What is expected:
Format all of the records below as a numbered list, omitting any blank lines.

Raw records:

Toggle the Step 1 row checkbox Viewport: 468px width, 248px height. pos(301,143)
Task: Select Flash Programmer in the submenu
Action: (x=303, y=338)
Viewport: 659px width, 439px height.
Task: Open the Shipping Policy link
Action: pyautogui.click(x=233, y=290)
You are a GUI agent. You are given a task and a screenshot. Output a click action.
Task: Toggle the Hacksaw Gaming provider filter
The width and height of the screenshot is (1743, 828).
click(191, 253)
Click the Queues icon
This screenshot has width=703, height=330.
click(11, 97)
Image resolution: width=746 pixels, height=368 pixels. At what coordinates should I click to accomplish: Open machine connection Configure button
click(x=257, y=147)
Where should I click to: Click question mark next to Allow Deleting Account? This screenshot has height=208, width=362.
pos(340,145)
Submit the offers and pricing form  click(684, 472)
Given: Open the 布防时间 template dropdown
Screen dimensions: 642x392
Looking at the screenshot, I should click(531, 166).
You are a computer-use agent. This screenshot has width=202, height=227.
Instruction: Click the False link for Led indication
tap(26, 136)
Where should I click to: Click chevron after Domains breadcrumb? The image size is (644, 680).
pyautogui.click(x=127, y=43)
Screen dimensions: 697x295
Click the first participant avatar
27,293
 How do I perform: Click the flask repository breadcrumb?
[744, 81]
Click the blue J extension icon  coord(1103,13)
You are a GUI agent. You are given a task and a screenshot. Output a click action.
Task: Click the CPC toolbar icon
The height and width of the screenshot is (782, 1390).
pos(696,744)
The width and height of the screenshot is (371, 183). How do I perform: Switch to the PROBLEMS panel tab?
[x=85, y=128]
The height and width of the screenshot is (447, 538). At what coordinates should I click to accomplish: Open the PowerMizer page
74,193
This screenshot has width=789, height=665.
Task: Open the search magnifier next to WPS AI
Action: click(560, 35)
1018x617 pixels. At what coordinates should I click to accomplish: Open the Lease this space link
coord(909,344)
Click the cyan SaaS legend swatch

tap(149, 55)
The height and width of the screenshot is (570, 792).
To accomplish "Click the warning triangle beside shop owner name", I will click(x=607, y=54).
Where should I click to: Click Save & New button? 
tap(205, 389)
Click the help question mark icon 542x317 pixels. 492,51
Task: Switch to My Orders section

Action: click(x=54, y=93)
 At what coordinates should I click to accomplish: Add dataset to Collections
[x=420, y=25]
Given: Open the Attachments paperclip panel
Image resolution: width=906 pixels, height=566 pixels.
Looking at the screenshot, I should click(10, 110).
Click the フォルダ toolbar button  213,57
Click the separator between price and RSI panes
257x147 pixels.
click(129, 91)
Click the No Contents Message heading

Written answer:
1. Toggle the Step 1 row checkbox Viewport: 468px width, 248px height. pos(301,143)
2. Task: Select Flash Programmer in the submenu
3. Action: (x=303, y=338)
4. Viewport: 659px width, 439px height.
5. Task: Open the Shipping Policy link
6. Action: pyautogui.click(x=233, y=290)
7. You are a GUI agent. You are given a task and a screenshot. Output a click action.
8. Task: Toggle the Hacksaw Gaming provider filter
9. The width and height of the screenshot is (1743, 828).
10. click(191, 253)
11. Click the Queues icon
12. This screenshot has width=703, height=330.
13. click(11, 97)
14. Image resolution: width=746 pixels, height=368 pixels. At what coordinates should I click to accomplish: Open machine connection Configure button
15. click(x=257, y=147)
16. Where should I click to: Click question mark next to Allow Deleting Account? This screenshot has height=208, width=362.
17. pos(340,145)
18. Submit the offers and pricing form  click(684, 472)
19. Given: Open the 布防时间 template dropdown
20. Screen dimensions: 642x392
21. Looking at the screenshot, I should click(531, 166).
22. You are a computer-use agent. This screenshot has width=202, height=227.
23. Instruction: Click the False link for Led indication
24. tap(26, 136)
25. Where should I click to: Click chevron after Domains breadcrumb? The image size is (644, 680).
26. pyautogui.click(x=127, y=43)
27. Screen dimensions: 697x295
28. Click the first participant avatar
29. 27,293
30.  How do I perform: Click the flask repository breadcrumb?
31. [744, 81]
32. Click the blue J extension icon  coord(1103,13)
33. You are a GUI agent. You are given a task and a screenshot. Output a click action.
34. Task: Click the CPC toolbar icon
35. The height and width of the screenshot is (782, 1390).
36. pos(696,744)
37. The width and height of the screenshot is (371, 183). How do I perform: Switch to the PROBLEMS panel tab?
38. [x=85, y=128]
39. The height and width of the screenshot is (447, 538). At what coordinates should I click to accomplish: Open the PowerMizer page
40. 74,193
41. This screenshot has width=789, height=665.
42. Task: Open the search magnifier next to WPS AI
43. Action: click(560, 35)
44. 1018x617 pixels. At what coordinates should I click to accomplish: Open the Lease this space link
45. coord(909,344)
46. Click the cyan SaaS legend swatch
47. tap(149, 55)
48. The height and width of the screenshot is (570, 792).
49. To accomplish "Click the warning triangle beside shop owner name", I will click(x=607, y=54).
50. Where should I click to: Click Save & New button? 
51. tap(205, 389)
52. Click the help question mark icon 542x317 pixels. 492,51
53. Task: Switch to My Orders section
54. Action: click(x=54, y=93)
55.  At what coordinates should I click to accomplish: Add dataset to Collections
56. [x=420, y=25]
57. Given: Open the Attachments paperclip panel
58. Image resolution: width=906 pixels, height=566 pixels.
59. Looking at the screenshot, I should click(10, 110).
60. Click the フォルダ toolbar button  213,57
61. Click the separator between price and RSI panes
62. 257x147 pixels.
63. click(129, 91)
64. Click the No Contents Message heading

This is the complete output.